Saya ingat hari-hari pertama saya magang. Waktu itu adalah masa-masa bulan Ramadan, dan orang-orang masih berpuasa. Saya cukup memiliki banyak ekspektasi mengenai pekerjaan di DPR. Saya hadir membawa portofolio sebagai orang yang cukup berpengalaman dalam bidang diskusi dan debat parlementer, setidaknya dalam tingkat simulasi level anak-anak kuliah dalam kegiatan Model United Nations atau simulasi sidang Perserikatan Banga-Bangsa. Pengalaman ini membuat saya berekspektasi pekerjaan DPR akan menjadi lumayan intens, apalagi Pak Hidayat Nur Wahid bekerja di komisi yang membidangi hubungan luar negeri dan membawahi Kementerian Luar Negeri dan Kementerian Pertahanan serta Tentara Nasional Indonesia (TNI).
Rupanya ekspektasi saya tidak tercapai. Pekerjaan di DPR rupanya tidak se-intens yang saya bayangkan. Saya ingat benar, hari-hari pertama saya, saya datang ke kantor pagi-pagi rupanya tidak ada kegiatan yang berarti karena entah hari itu tidak ada rapat, atau rapat yang berlangsung berjalan tertutup. Saya bahkan pernah ketiduran di kantor yang dingin karena memang tidak ada kegiatan. Jujur, pada awalnya saya sempat kebosanan. Apalagi, banyak dari pekerjaan-pekerjaan yang terkait dengan substansi keanggotaan DPR sudah dikerjakan oleh staf ahli dari Pak Hidayat. Saya jadi kebagian "sisa-sisa" tugas administratif, seperti mengantarkan dokumen, atau fotokopi dan laminating.

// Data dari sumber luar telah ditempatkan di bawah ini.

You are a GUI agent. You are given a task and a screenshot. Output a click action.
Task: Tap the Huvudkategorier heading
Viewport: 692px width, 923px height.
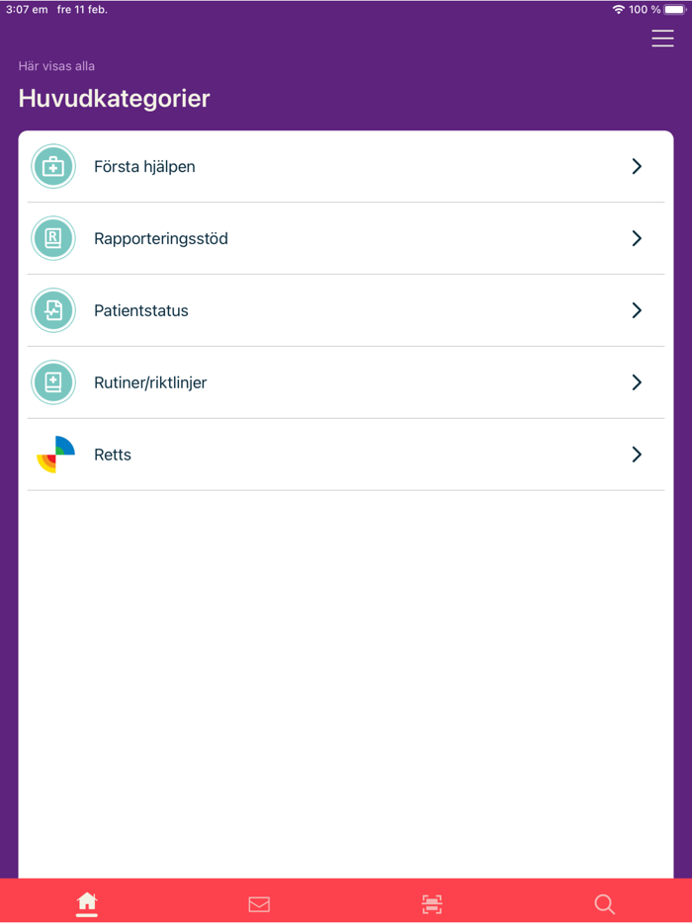115,99
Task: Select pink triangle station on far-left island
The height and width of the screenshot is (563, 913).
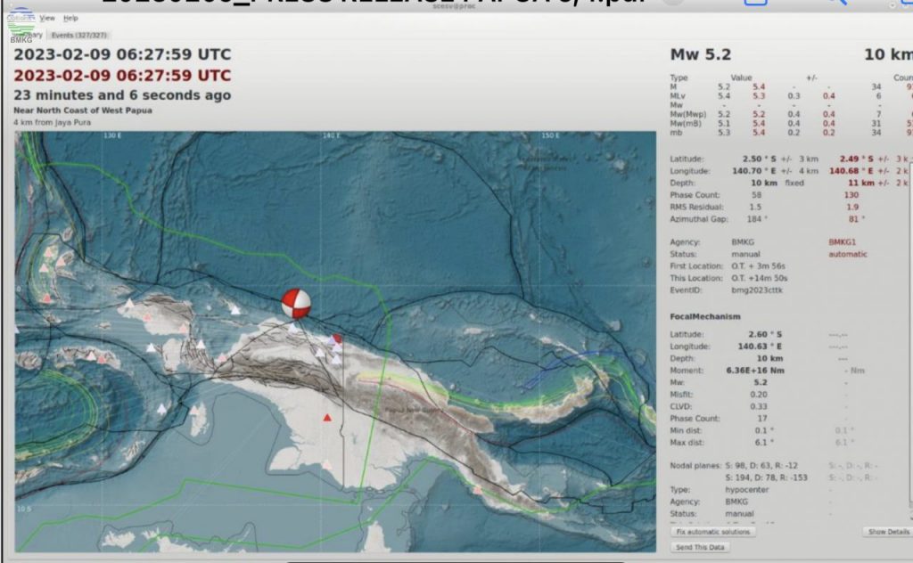Action: pos(46,298)
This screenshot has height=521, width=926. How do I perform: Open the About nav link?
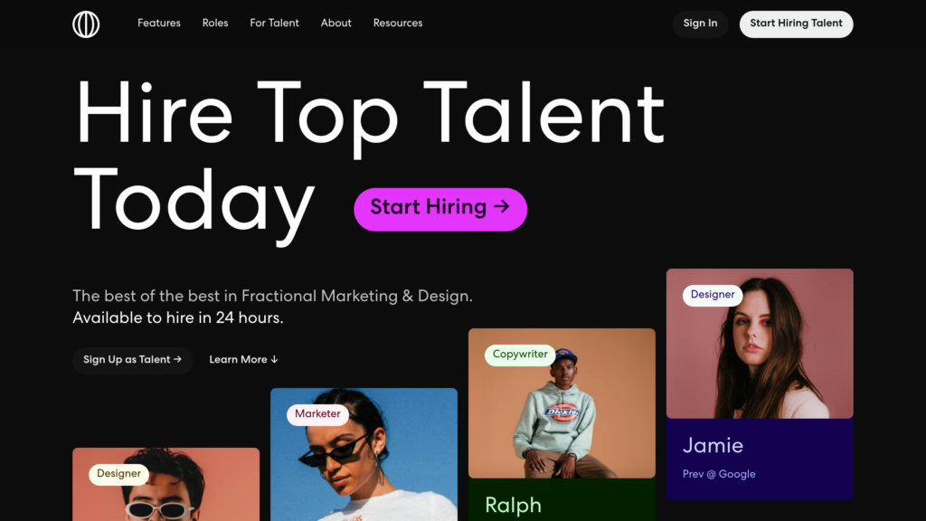(x=335, y=24)
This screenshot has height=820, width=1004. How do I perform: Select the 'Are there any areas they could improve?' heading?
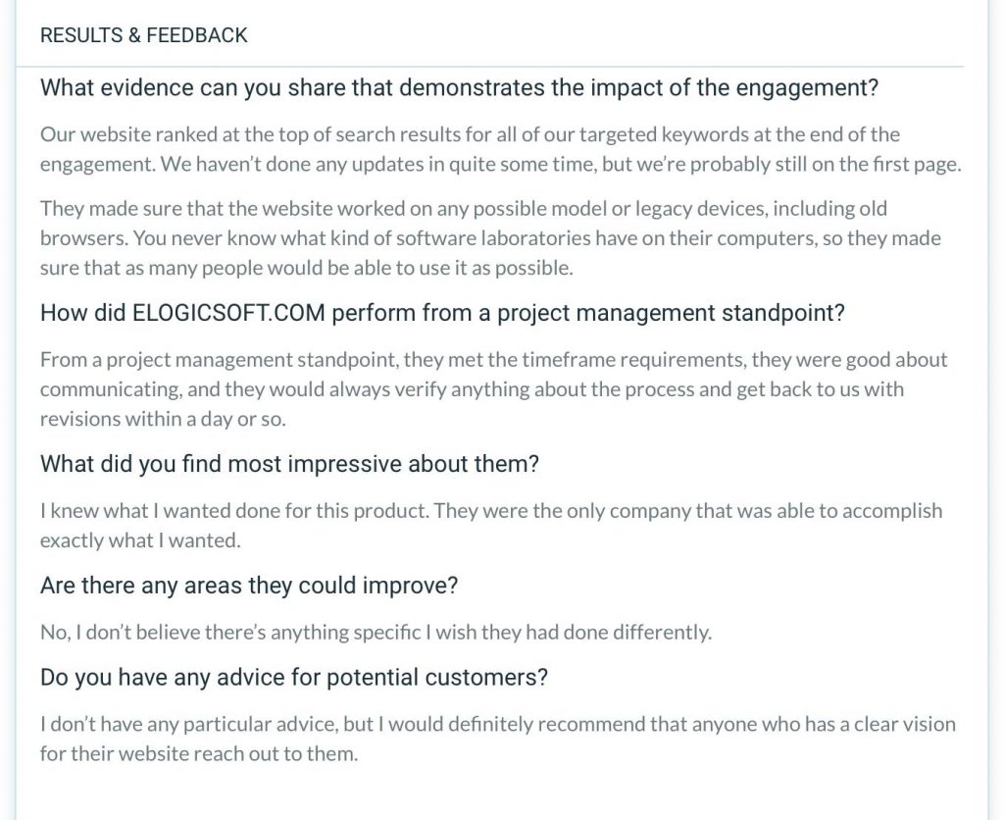(249, 586)
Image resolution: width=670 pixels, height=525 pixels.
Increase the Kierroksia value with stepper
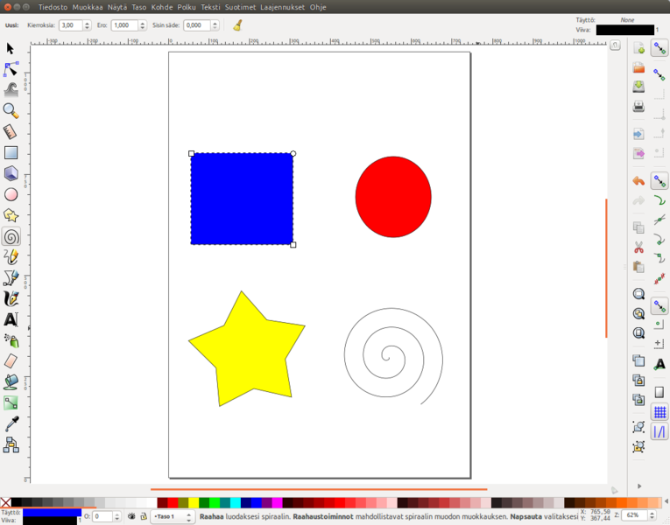tap(88, 24)
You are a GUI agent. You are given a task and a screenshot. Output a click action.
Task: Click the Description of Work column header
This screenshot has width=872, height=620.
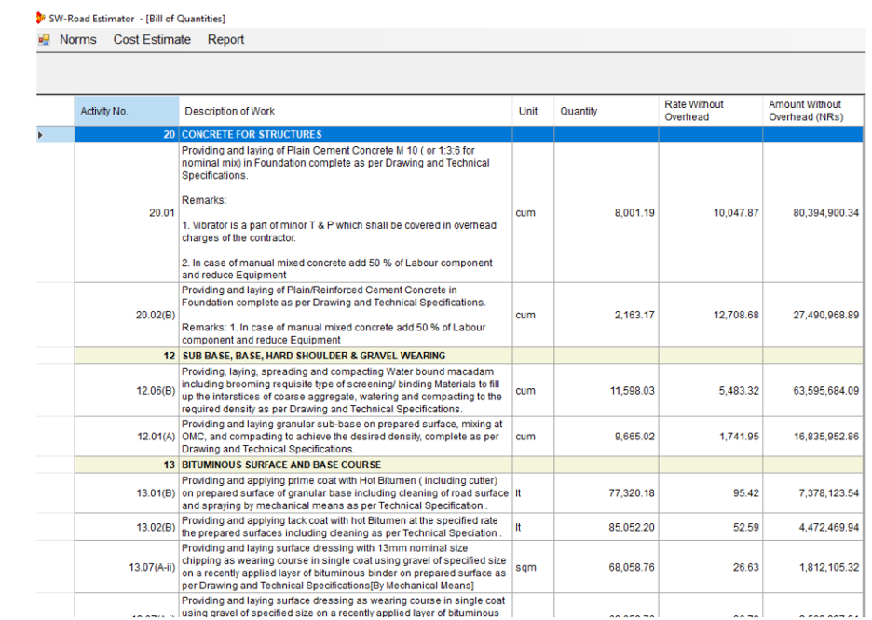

Tapi saya tidak mau sekedar menjadi pekerja administratif saja di DPR, saya juga ingin mendapatkan pekerjaan yang substantif. Akhirnya saya meminta untuk mendapatkan pekerjaan yang lebih "berat". Kemudian saya ditugaskan untuk mengawasi rapat kerja bersama dengan Kementerian Luar Negeri. Wah! Saya sangat senang dan kegirangan, karena saya memang suka hal-hal yang berbau kebijakan luar negeri. Akhirnya saya menghadiri rapat tersebut, saya masih ingat betul, di akhir-akhir bulan Juni menjelang Lebaran, saya hadir di satu rapat bersama dengan Menteri Luar Negeri Republik Indonesia, Retno Marsudi!
Setelah Lebaran dan masa-masa reses, saya kembali masuk ke kantor. Kali ini saya mulai meminta pekerjaan-pekerjaan yang lebih menantang. Memang, sesekali saya masih menyusup masuk ke rapat-rapat dan melihat menteri-menteri sedang berhadapan dengan anggota dewan, tapi saya juga akhirnya diberikan tugas yang perlu saya selesaikan di kantor. Salah satu tugas yang saya sering kebagian adalah tugas profiling. Waktu itu DPR perlu menyeleksi banyak kandidat-kandidat, seperti kandidat Komisioner Komisi Informasi Pusat (KIP) dan juga para calon-calon duta besar RI. Saya kemudian membuat sebuah matriks yang menggambarkan perjalanan karir mereka. Darisini saya belajar sesuatu yang intangible, bahwa pada umumnya memang karir-karir pejabat atau birokrat publik itu berjalan dari bawah sekali. Banyak pejabat atau birokrat publik memulai karirnya sebagai asisten dan semacamnya, kemudian berakhir menjadi direktur jenderal, bahkan ada yang menjadi gubernur.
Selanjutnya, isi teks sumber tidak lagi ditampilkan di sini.